Diriwayatkan dari Aisyah radhiyallohu ‘anha , katanya:

أمرنا رسول الله صلى الله عليه وسلم: أن ننزل الناس منازلهم (رواه أبو داود في سننه والبزار في مسنده قال الحاكم أبو عبد الله في علوم الحديث هو حديث صحيح)

“Rasulullah Shallallohu ‘alaihi wa sallam menyuruh kami menempatkan orang-orang sesuai dengan kedudukan mereka.”

(Riwayat Abu Dawud dalam Sunnannya dan Al-Bazzar dalam Musnadnya.

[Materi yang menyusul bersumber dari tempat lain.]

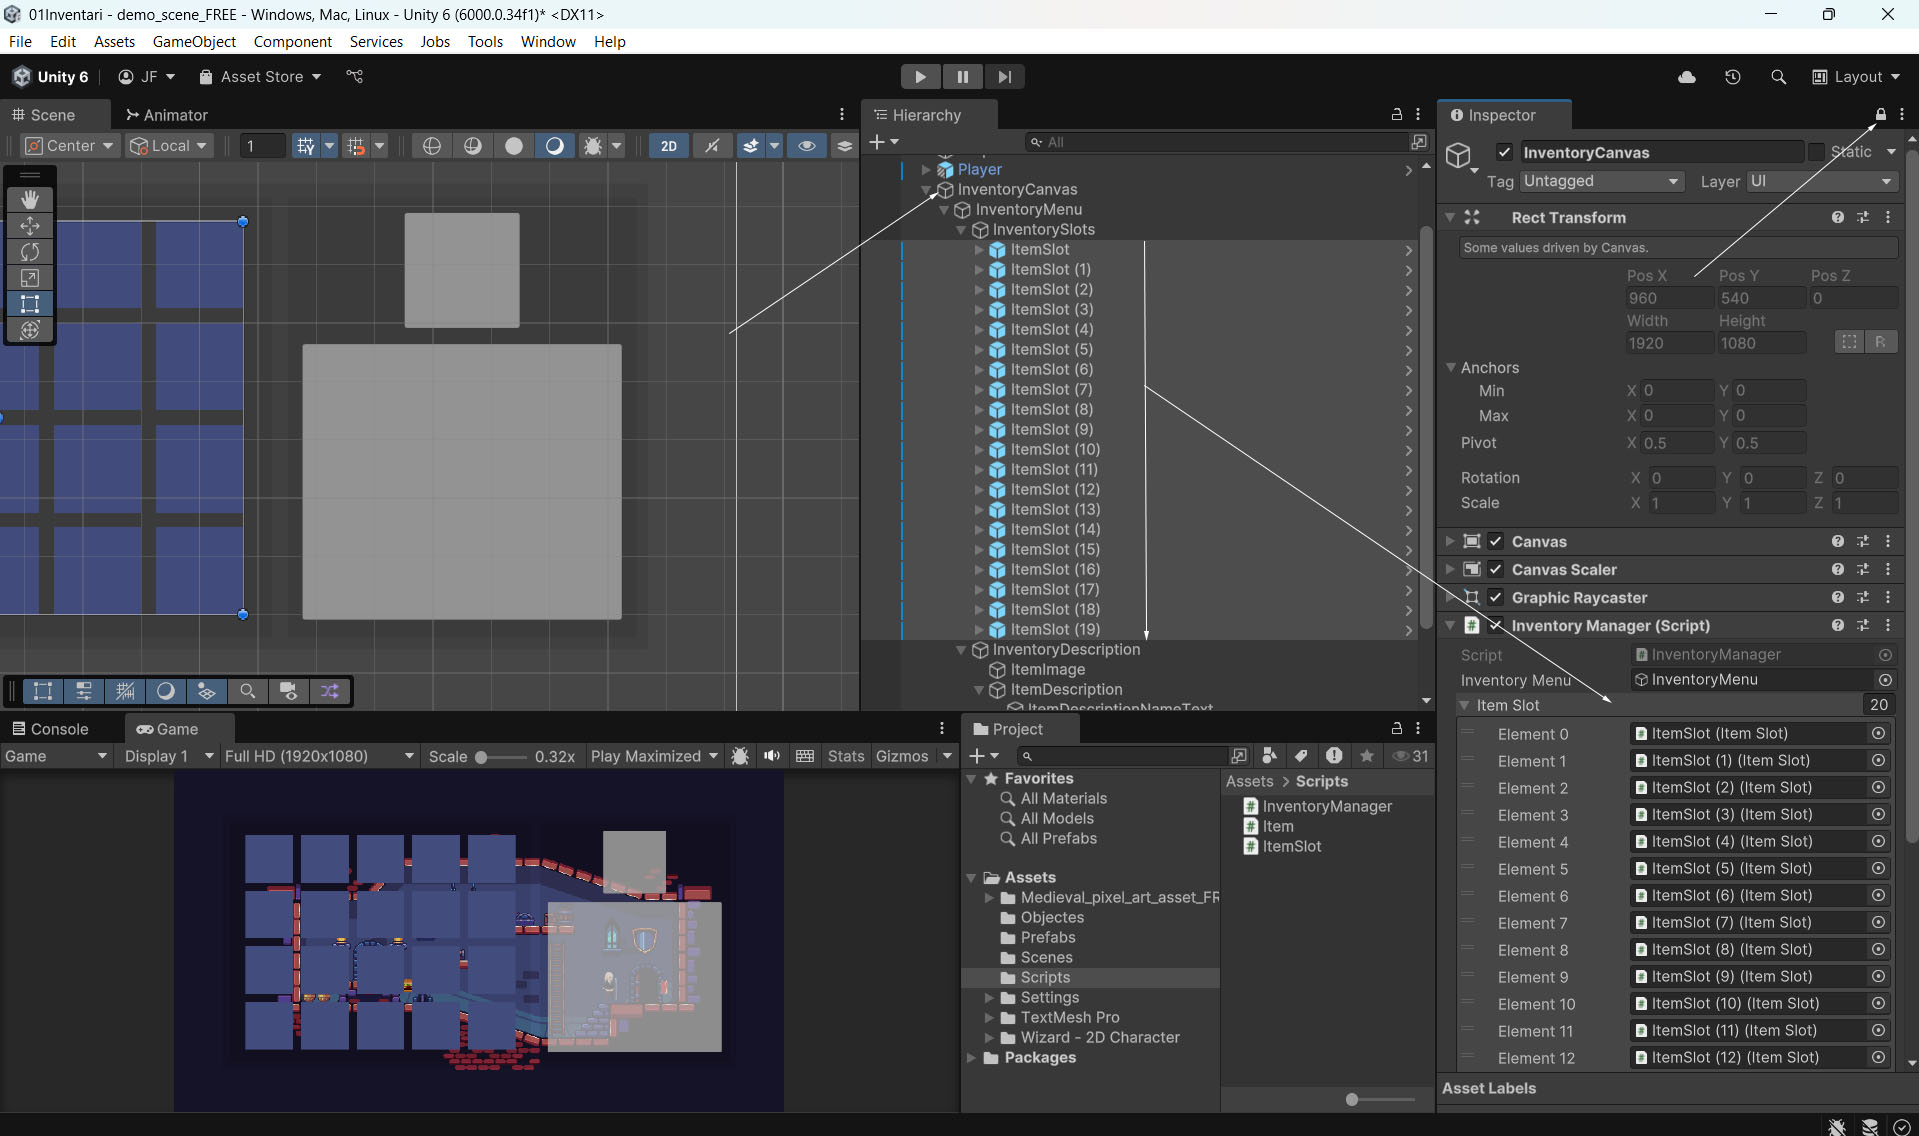This screenshot has width=1919, height=1136.
Task: Open Unity cloud services icon
Action: [x=1687, y=77]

Abu Abdillah Al-Hakim berkata dalam Ulumul hadits, derajat hadits sahih).

Sunan Abu Dawud no. 4842, Bab “Menempatkan Orang Sesuai Dengan Kedudukannya”. Diriwayatkan pula secara ‘mu’allaq’ oleh Imam Muslim dalam Muqaddimah kitab Sahihnya.  Dalam sanadnya ada ‘inqitha’’ (terputus) dan dinilai dha’if oleh al-Albani dalam Tahqiq Riyadhus Shalihin.

Dalam hadits di atas Rasulullah ﷺ menempatkan para sahabat sesuai dengan ilmu dan kondisi setiap individu. Akan tetapi dalam hal dosa dan pelanggaran, beliau bersikap tegas. Seperti tatkala Sahabat Usamah bin Zaid 𝓡𝓪𝓭𝓱𝓲𝔂𝓪𝓵𝓵𝓪𝓱𝓾’𝓪𝓷𝓱𝓾 yang membunuh ssseorang yang telah mengucapkan kalimat tauhid dengan tuduhan hanya berpura-pura, sementara Rasulullah ﷺ menegaskan bahwa urusan hati adalah urusan Allah ﷻ sementara manusia hanya melihat dari sisi lahiriah saja. (Lihat hadits Muttafaqun alaihi).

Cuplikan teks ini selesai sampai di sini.